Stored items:

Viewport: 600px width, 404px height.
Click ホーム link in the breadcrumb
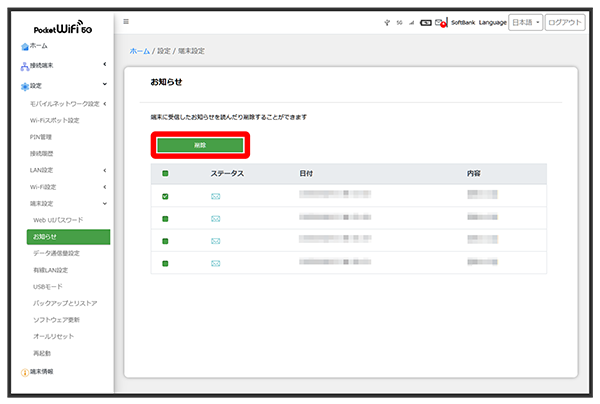click(140, 50)
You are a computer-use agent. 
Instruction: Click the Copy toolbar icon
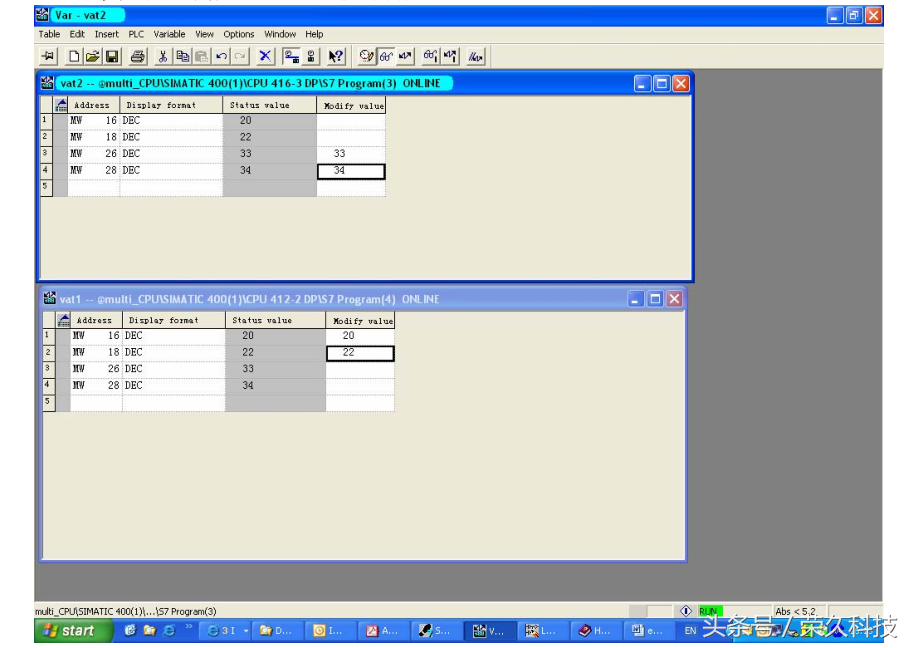tap(182, 57)
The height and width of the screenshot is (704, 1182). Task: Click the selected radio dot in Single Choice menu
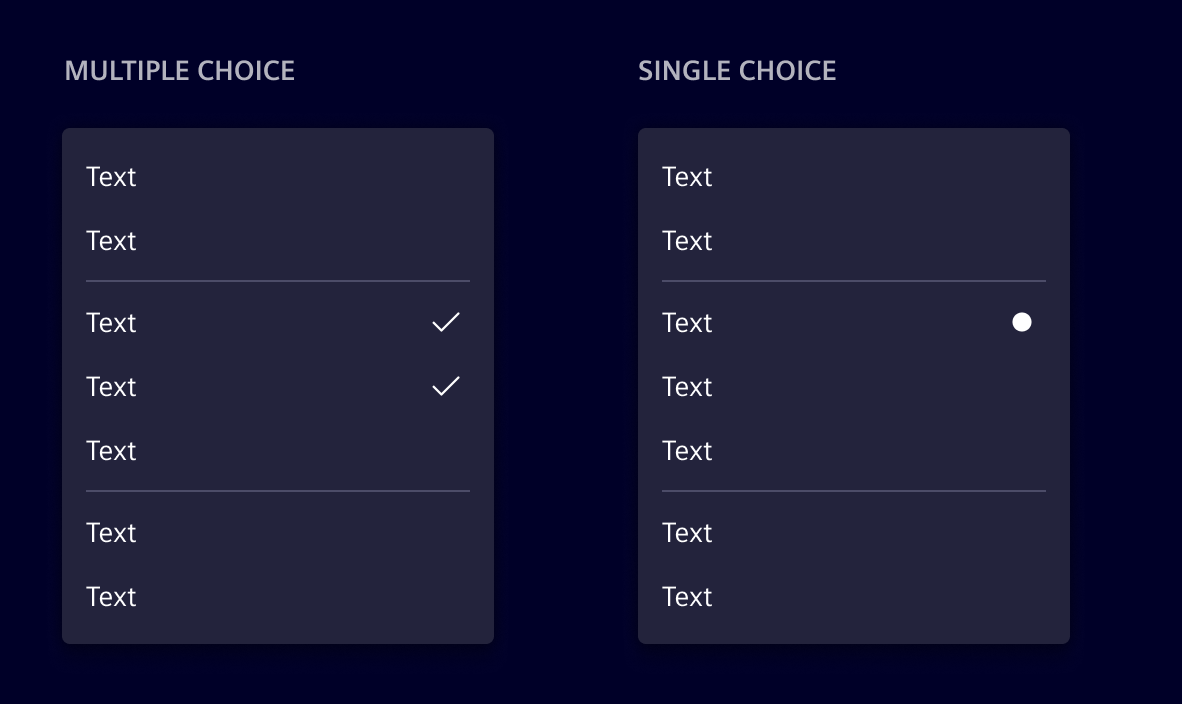click(1021, 322)
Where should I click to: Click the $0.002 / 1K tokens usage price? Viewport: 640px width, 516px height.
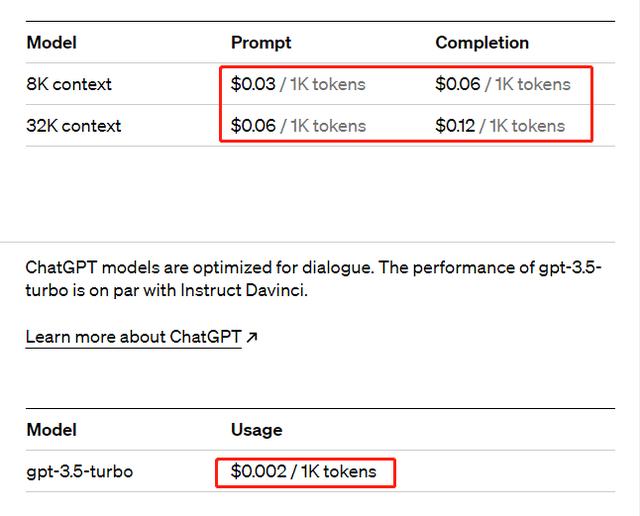click(303, 472)
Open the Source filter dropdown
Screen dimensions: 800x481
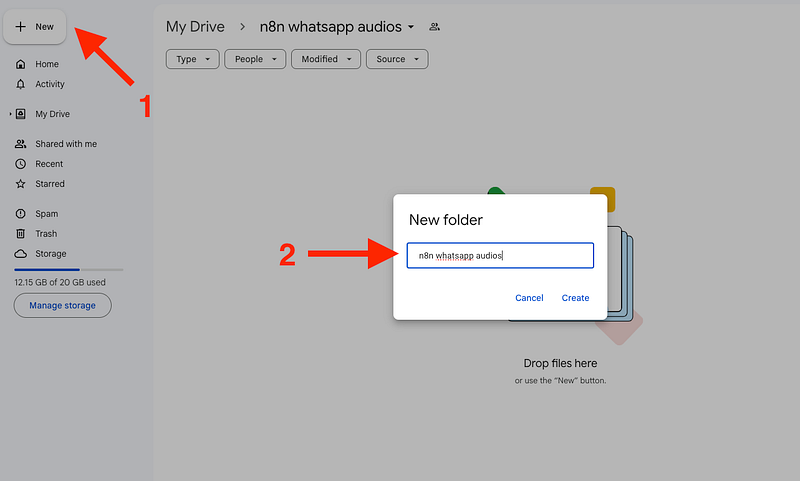[397, 59]
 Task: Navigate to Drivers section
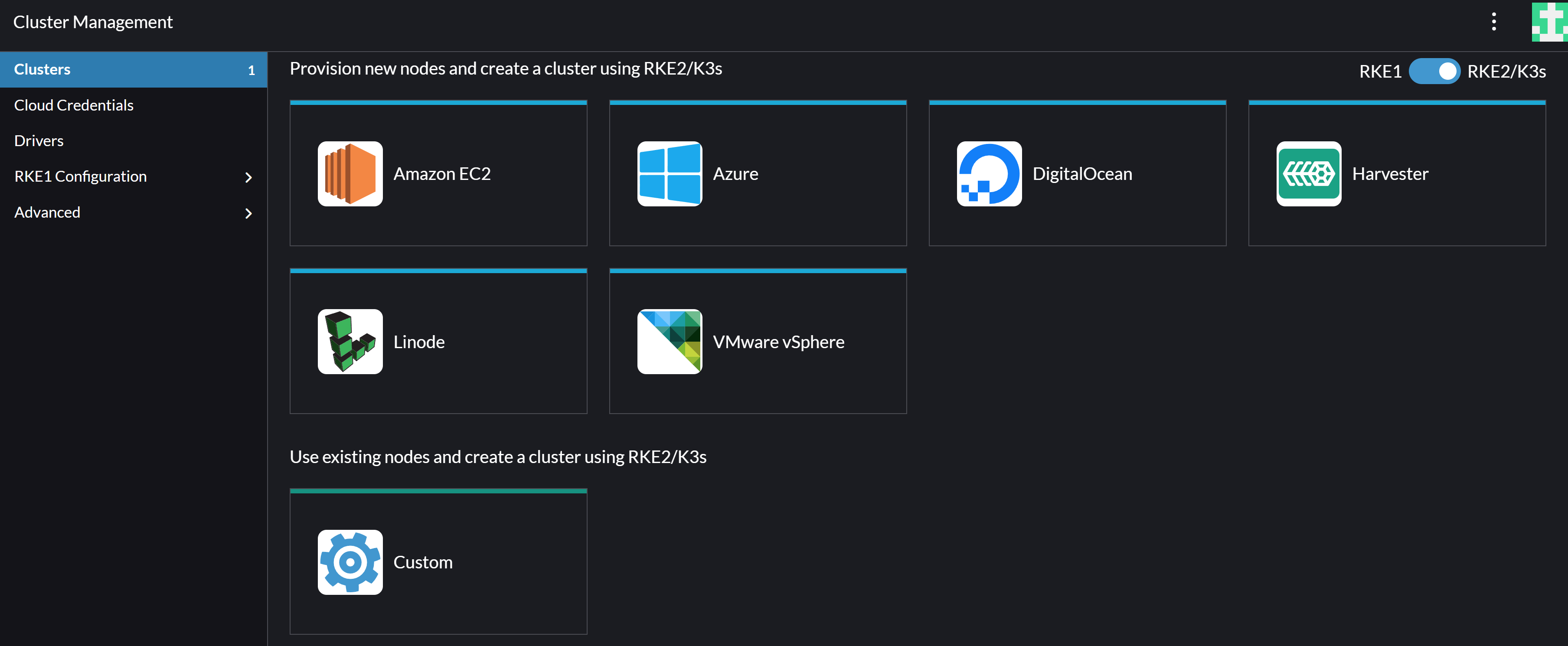(x=39, y=139)
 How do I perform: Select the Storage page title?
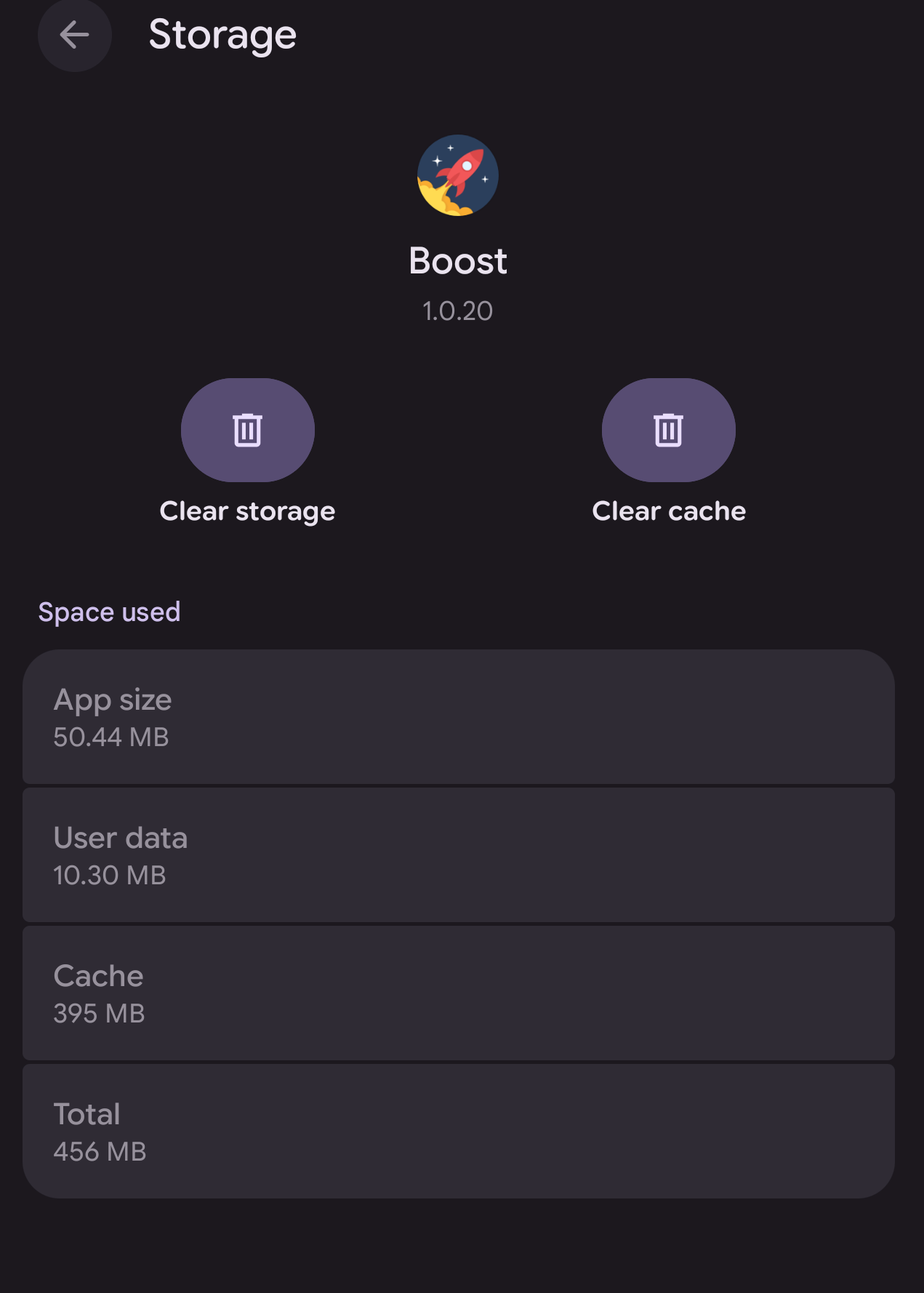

--- What needs to be done ---
Excluding pictures, copy exactly the lines from the line containing "Open the Source filter dropdown" through the last line of the data, inclusive.

--- Answer for this exercise ---
Open the Source filter dropdown
Screen dimensions: 800x481
[397, 59]
 Task: Navigate to Drivers section
(x=39, y=139)
 How do I perform: Select the Storage page title?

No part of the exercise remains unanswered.